6:30
My alarm goes off at 6:30, and whether I wake up depends on what side I’m sleeping on. I’m deaf in my right ear, so very often it’s Nicolaj, my husband, getting pissed because I can’t hear my own alarm clock.
After that, I have a coffee, and I’m always thinking about when I’m going to sleep again. I’m always tired, I never wake up fully fresh – maybe it’s because I have three kids. If we’re lucky, they get up later than us, but now the big ones are starting school so they need to be up around 7:00, latest. Sometimes you’re lucky and they’re already up and have started their breakfast, but other days you’re struggling to get them up.
So I go down and have my coffee, and start to make the kids lunchboxes. We have this really good machine, an old La Pavoni Cellini. We’re very picky. There’s this ritual around having our coffee, it means so much. It’s such a good start. At the office there’s also a big, barista-style coffee machine from Victoria Arduino, and it’s a smaller version of the one we have at home.

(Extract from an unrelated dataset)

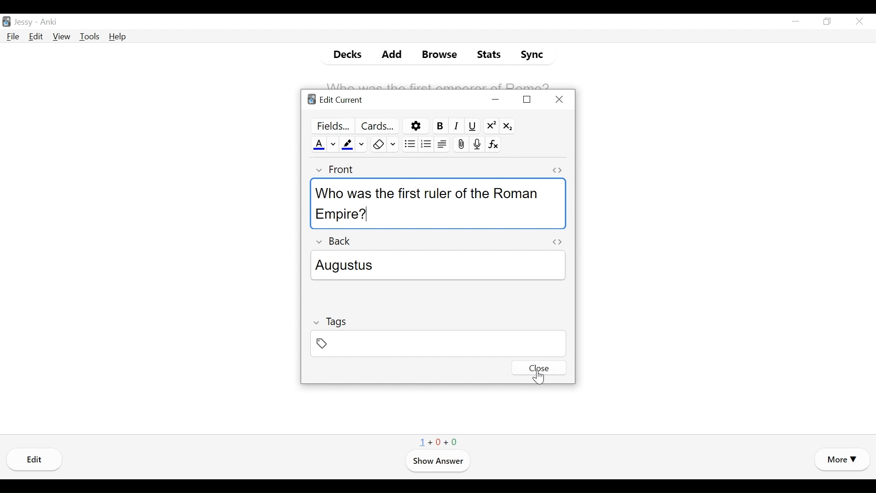 Image resolution: width=876 pixels, height=493 pixels. Describe the element at coordinates (457, 126) in the screenshot. I see `Italics` at that location.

If I’m at my parent’s place, and they have this really bad coffee machine, I don’t get as good a start to the day. It’s a treat, and it’s a ritual that I really enjoy.
In Denmark, in all schools you have to pack a lunchbox, there’s no food provided. It’s a very Danish routine to make lunchboxes for your kids.
On a runway day, the kids are still there, you know, so it’s actually pretty much the same. Of course you’re super nervous, but you need to do the lunchboxes, you need to get them to school, they need to brush their teeth. So that kind of takes off the pressure.